There was no help we could avail of. There were travel bans/fears. Restuarants were closed. Building in NYC weren’t allowing non-essential personnel to come into the buildings, so there were no cleaning/cooking help allowed. We brought a baby into our bubble with no one but our pediatrician in our lives.
My husband and I took turns with sleep/feeding/cooking/cleaning and learning to be parents. Seeing our now 3 year old, we know we survived the worst time in the pandemic with the most beautiful experience of parenting.
We took on non-traditional roles. I went back to my work, my husband decided to continue his work form home, even though we both knew that it would make his career suffer. He wanted to support my career and not let the traditional “motherhood tax” impact my career growth trajectory. While I struggled with mom-guilt I leaned on my husband for everything. To raise our child, to be my support and keep us together. And he did. People often say that homes are built by women and there is a lot of truth to it, but my husband is the one who has kept me and our family together.

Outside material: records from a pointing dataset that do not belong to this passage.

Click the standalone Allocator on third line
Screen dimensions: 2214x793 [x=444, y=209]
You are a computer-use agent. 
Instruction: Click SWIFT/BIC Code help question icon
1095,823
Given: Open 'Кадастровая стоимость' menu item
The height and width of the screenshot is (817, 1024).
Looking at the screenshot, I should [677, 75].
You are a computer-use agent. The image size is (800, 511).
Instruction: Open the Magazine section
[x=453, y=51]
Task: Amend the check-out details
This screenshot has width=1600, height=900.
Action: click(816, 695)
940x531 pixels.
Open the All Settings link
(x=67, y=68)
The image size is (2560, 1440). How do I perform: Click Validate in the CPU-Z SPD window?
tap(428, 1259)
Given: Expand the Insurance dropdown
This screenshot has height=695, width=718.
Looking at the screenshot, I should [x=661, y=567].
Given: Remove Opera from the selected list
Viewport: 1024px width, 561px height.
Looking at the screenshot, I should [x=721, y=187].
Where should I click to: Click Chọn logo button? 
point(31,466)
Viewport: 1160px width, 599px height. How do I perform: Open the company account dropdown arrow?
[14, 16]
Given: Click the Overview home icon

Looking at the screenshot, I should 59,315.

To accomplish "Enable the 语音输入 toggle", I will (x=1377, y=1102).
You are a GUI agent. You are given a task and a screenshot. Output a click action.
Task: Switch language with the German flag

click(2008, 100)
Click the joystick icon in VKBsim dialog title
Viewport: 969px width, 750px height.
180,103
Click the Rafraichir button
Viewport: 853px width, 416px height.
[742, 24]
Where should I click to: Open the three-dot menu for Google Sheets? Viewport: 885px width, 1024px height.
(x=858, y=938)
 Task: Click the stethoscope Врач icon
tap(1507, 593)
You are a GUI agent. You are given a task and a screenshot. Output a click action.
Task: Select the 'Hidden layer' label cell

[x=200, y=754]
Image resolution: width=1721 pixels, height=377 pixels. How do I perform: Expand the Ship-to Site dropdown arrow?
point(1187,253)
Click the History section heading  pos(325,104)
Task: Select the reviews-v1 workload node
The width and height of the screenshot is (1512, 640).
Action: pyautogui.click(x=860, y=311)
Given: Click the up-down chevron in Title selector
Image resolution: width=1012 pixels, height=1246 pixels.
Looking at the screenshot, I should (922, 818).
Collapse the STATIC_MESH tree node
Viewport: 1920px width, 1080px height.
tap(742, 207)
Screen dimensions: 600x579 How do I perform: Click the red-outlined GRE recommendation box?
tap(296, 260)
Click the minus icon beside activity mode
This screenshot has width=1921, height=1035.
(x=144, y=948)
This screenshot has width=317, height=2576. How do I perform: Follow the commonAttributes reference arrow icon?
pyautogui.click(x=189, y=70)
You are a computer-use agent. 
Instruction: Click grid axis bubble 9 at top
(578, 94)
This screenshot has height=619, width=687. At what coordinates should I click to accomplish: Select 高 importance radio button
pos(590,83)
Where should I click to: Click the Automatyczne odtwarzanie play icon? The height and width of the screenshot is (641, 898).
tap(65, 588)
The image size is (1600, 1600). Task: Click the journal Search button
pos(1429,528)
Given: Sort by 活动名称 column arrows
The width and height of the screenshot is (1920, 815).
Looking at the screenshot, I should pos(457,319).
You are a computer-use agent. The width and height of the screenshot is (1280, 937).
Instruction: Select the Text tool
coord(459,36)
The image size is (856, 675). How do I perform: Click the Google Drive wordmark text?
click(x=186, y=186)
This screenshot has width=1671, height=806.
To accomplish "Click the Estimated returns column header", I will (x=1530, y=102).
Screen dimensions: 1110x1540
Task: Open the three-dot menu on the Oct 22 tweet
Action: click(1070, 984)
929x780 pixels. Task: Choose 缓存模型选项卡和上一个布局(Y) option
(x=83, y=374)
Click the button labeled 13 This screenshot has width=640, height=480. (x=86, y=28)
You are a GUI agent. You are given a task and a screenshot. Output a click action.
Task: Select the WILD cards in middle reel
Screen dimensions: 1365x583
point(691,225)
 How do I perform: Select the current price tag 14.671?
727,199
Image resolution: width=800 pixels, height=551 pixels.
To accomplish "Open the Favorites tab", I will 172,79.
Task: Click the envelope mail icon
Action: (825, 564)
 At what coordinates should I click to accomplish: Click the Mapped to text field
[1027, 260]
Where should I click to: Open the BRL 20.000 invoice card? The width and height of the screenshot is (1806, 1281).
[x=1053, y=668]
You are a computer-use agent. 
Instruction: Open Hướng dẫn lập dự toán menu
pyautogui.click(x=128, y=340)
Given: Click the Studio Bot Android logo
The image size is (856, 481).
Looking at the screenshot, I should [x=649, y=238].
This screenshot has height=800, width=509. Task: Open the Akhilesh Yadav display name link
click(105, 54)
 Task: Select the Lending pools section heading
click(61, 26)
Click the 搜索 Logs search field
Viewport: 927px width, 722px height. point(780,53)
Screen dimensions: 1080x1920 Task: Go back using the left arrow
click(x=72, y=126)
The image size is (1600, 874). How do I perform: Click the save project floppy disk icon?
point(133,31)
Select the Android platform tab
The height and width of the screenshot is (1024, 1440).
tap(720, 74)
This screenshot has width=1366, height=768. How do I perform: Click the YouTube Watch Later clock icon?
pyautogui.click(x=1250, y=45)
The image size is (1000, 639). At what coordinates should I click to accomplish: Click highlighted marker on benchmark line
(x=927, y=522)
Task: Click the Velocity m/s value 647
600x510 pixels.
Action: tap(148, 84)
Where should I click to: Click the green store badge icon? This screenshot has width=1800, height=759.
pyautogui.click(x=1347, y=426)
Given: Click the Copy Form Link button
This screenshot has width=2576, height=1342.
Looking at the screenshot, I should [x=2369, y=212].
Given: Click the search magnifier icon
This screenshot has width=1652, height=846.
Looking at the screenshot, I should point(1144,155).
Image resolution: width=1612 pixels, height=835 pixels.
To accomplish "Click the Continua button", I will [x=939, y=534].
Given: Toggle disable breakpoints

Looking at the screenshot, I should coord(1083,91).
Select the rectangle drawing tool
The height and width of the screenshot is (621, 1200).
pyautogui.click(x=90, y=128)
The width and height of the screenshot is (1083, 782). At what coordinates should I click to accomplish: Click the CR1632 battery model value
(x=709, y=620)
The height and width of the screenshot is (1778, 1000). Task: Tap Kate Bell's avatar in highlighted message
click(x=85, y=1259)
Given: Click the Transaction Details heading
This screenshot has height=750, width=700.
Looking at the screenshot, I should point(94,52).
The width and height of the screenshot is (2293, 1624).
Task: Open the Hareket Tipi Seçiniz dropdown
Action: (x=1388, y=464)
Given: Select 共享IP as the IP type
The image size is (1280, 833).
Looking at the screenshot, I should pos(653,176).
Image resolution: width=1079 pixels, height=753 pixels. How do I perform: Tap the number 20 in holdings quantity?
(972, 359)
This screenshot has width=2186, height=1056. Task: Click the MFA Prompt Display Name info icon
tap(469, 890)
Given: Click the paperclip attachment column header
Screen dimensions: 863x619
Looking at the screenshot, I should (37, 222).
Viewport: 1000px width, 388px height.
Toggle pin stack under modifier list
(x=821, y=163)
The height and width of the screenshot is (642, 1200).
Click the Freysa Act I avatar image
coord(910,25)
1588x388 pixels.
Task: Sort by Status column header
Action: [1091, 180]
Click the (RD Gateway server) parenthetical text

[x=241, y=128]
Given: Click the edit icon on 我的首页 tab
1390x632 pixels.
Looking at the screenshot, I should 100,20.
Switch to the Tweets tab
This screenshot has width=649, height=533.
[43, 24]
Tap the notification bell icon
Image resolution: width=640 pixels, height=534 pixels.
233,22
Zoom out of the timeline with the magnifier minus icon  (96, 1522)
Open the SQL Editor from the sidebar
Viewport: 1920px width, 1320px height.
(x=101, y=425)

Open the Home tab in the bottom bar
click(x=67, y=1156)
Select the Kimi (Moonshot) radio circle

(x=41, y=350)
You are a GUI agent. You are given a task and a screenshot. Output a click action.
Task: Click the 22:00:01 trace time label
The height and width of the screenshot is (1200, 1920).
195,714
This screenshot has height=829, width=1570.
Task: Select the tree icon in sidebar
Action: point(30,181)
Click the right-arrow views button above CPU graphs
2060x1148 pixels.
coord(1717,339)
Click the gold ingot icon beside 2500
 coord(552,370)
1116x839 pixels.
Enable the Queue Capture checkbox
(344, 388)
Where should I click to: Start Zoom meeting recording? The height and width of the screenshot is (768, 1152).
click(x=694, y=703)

He is the default parent. He is the default partner. His contributions to all things domestic are so obvious that our mothers who have experienced and live with traditional patriarchy struggle with our family dynamic. So much so that they keep commenting on it, sometimes affecting our harmony.
However, I then see how much my 3 year old already contributes to being a helpful member of the family. Doing “chores” come naturally to them. They are loving, caring, kind, compassionate. While I’d like to take credit for some of the goodness in my child, I know that my child emulates the biggest influence in their life. Their father.
Being a present, kind, compassionate, true partner and #heforshe, takes concious effort. It takes practice and consistency. My child is seeing, experience that everyday of their life. They watch their parents being happy and in harmony and wont know what tranditional patriarchy looks like. While I sometimes wish I would not have to hear the taunts of our elders, I also know I could not have given a better gift to our child. We are breaking the stereotypes and we are hopeful, our child will learn to live on their own terms!